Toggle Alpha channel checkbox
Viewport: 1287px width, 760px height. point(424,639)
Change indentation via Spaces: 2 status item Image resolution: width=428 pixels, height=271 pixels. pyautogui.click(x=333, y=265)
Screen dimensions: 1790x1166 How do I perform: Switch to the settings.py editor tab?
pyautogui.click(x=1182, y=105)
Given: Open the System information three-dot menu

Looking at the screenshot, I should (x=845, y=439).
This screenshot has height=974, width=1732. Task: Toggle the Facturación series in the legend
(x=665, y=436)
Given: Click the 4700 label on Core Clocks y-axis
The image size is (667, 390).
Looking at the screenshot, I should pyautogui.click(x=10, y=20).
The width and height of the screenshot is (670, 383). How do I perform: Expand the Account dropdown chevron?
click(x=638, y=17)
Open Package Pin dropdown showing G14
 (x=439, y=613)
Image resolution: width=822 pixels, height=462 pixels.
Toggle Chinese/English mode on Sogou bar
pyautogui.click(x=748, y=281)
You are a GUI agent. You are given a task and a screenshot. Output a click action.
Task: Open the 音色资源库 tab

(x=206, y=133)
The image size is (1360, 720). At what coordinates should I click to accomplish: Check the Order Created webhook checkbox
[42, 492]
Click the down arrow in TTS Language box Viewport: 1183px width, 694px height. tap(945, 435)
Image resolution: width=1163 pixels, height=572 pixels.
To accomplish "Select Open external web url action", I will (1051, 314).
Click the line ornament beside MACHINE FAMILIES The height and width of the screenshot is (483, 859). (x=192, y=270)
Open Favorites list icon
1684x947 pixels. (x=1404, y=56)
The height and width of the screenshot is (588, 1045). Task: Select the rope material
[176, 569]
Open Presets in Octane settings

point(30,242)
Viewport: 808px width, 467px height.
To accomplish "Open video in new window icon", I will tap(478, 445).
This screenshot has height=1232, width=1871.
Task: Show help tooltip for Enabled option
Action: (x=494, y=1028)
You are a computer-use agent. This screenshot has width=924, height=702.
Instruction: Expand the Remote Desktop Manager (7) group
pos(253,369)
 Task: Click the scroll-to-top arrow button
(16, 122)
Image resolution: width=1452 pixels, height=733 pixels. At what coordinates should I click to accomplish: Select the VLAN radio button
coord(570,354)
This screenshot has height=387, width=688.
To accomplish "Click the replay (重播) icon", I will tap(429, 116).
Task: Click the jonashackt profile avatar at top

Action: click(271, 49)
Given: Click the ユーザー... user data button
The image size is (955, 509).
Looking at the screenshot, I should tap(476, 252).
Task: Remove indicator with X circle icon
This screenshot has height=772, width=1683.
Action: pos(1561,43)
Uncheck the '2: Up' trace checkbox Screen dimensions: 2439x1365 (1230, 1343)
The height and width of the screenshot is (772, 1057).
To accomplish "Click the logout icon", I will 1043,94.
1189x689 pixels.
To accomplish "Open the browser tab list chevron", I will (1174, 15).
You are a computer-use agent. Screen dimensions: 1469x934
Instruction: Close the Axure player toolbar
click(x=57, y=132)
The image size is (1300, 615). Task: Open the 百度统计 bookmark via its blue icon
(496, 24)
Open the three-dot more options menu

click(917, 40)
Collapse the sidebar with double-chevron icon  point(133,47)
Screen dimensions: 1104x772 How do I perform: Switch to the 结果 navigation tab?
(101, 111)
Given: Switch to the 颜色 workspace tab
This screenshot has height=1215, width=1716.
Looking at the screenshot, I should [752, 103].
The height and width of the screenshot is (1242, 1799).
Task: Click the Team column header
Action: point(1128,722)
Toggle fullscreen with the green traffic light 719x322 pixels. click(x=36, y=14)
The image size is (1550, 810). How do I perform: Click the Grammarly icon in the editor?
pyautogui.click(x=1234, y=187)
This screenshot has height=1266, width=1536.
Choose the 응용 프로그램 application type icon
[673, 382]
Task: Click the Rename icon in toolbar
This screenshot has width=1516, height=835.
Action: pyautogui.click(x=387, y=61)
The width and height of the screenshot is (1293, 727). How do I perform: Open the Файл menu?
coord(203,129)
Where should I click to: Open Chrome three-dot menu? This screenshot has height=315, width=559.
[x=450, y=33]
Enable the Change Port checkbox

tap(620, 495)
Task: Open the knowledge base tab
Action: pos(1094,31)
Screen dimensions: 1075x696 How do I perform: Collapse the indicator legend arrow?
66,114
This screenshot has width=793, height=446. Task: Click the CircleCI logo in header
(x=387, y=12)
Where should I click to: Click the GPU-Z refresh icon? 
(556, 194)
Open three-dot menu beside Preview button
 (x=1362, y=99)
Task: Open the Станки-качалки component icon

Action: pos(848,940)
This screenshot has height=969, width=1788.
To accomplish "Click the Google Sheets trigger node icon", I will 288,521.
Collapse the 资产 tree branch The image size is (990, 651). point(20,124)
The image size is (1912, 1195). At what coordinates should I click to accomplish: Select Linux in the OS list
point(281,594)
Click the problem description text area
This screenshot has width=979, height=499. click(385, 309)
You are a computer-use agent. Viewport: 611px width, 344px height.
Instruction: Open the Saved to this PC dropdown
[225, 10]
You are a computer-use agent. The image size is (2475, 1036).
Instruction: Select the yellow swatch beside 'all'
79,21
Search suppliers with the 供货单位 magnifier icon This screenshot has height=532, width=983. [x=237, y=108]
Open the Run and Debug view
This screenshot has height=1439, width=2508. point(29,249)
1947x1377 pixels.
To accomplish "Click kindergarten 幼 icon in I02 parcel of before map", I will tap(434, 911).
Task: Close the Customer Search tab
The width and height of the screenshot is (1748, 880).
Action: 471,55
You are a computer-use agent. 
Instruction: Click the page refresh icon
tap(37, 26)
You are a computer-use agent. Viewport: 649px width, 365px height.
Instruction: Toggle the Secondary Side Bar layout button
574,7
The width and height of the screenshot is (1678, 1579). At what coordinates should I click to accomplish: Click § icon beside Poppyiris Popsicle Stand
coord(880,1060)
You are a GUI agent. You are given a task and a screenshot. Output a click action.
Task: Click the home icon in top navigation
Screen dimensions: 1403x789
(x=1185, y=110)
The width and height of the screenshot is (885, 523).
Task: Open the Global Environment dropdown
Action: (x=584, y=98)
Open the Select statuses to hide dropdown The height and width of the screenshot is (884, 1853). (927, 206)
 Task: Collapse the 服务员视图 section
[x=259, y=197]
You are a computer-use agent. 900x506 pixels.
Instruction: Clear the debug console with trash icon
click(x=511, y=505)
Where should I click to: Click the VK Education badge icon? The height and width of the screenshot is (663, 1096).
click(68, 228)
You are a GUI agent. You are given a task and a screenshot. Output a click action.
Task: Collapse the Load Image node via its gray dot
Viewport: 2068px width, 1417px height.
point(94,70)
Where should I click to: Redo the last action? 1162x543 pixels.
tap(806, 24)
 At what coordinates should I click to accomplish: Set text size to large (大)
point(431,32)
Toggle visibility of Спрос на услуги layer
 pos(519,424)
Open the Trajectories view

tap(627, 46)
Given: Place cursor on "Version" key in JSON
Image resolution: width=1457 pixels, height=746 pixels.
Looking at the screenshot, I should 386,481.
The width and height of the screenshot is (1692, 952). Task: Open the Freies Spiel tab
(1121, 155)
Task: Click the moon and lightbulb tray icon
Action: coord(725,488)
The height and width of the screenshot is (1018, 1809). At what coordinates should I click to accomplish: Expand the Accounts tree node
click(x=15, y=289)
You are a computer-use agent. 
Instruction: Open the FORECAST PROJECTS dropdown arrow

● Your objective
Copying word for word, give each line of the data above from the first one through the line containing "Image resolution: width=1163", and nothing else.

● Response area
Toggle Alpha channel checkbox
Viewport: 1287px width, 760px height. point(424,639)
Change indentation via Spaces: 2 status item Image resolution: width=428 pixels, height=271 pixels. pyautogui.click(x=333, y=265)
Screen dimensions: 1790x1166 How do I perform: Switch to the settings.py editor tab?
pyautogui.click(x=1182, y=105)
Given: Open the System information three-dot menu

Looking at the screenshot, I should (x=845, y=439).
This screenshot has height=974, width=1732. Task: Toggle the Facturación series in the legend
(x=665, y=436)
Given: Click the 4700 label on Core Clocks y-axis
The image size is (667, 390).
Looking at the screenshot, I should pyautogui.click(x=10, y=20).
The width and height of the screenshot is (670, 383). How do I perform: Expand the Account dropdown chevron?
click(x=638, y=17)
Open Package Pin dropdown showing G14
 (x=439, y=613)
Image resolution: width=822 pixels, height=462 pixels.
Toggle Chinese/English mode on Sogou bar
pyautogui.click(x=748, y=281)
You are a GUI agent. You are given a task and a screenshot. Output a click action.
Task: Open the 音色资源库 tab

(x=206, y=133)
The image size is (1360, 720). At what coordinates should I click to accomplish: Check the Order Created webhook checkbox
[42, 492]
Click the down arrow in TTS Language box Viewport: 1183px width, 694px height. tap(945, 435)
Image resolution: width=1163 pixels, height=572 pixels.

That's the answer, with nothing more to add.